-- TASK INSTRUCTIONS --
Can you rewrite everything from the line containing "This screenshot has width=800, height=528." down to the line containing "center [22, 128].", putting "location" in place of "coordinates" and leaving all else unchanged?

-- THE DATA --
--

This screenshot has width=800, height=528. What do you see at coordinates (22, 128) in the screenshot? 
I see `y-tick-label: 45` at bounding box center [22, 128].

--

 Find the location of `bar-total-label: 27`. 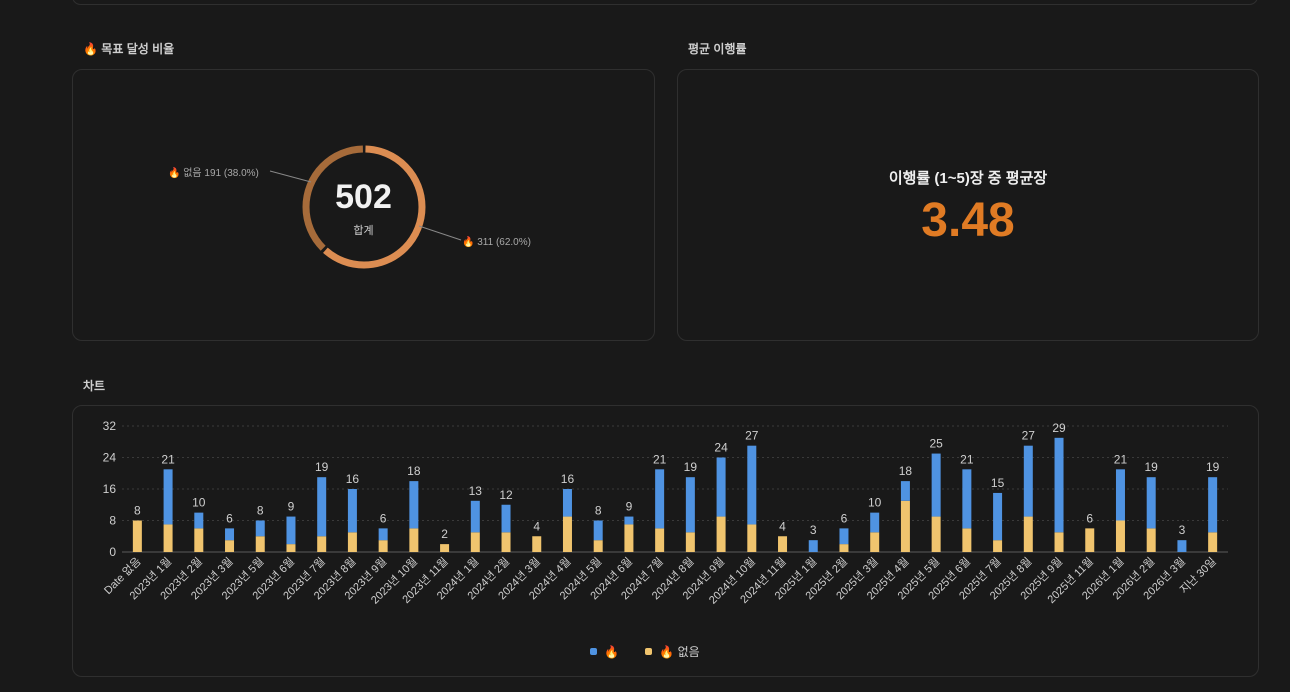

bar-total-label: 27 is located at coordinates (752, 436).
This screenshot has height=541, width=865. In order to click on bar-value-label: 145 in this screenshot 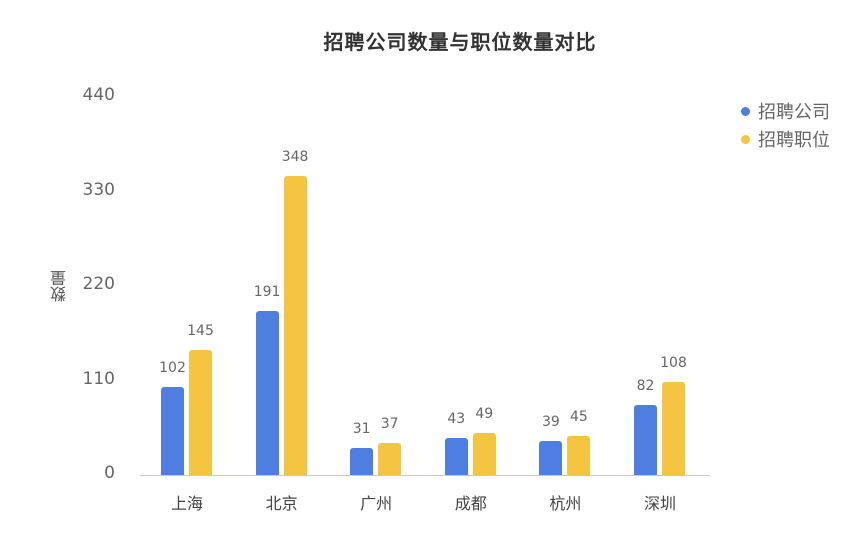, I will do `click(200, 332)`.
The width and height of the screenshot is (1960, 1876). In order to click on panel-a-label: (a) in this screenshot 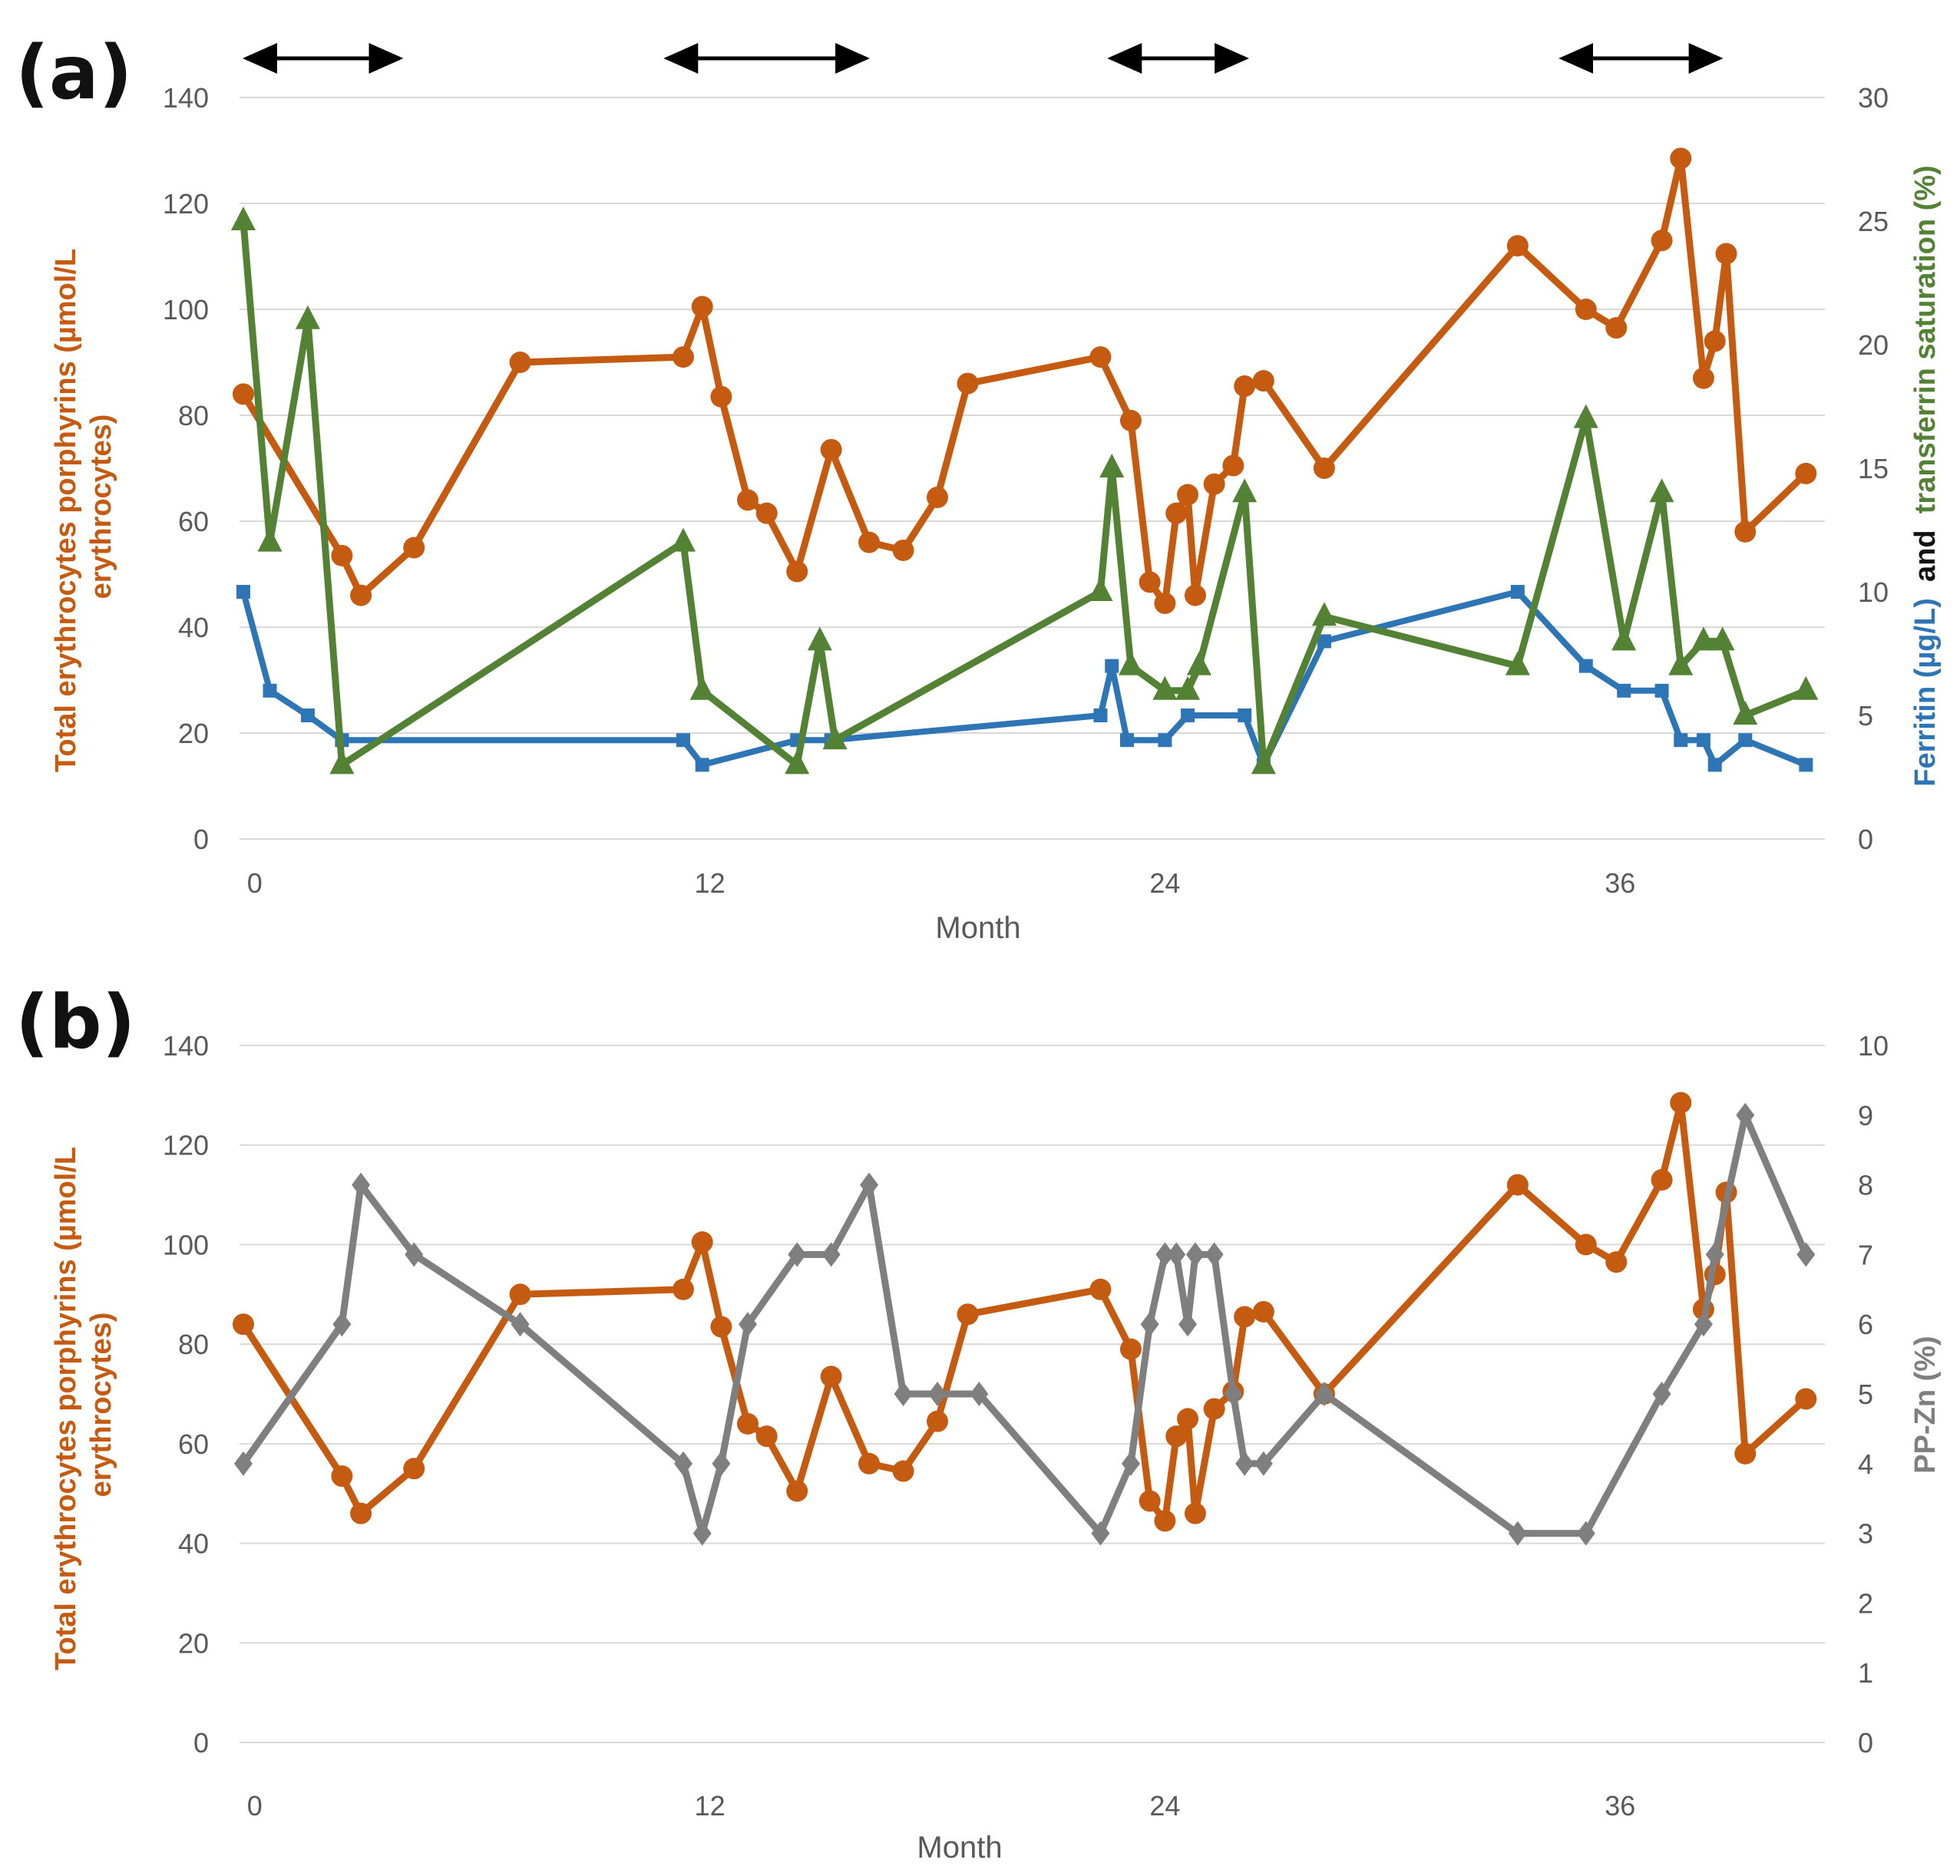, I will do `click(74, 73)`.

--

-- RESULT FOR THIS EXERCISE --
This screenshot has width=800, height=528. What do you see at location (22, 128) in the screenshot? 
I see `y-tick-label: 45` at bounding box center [22, 128].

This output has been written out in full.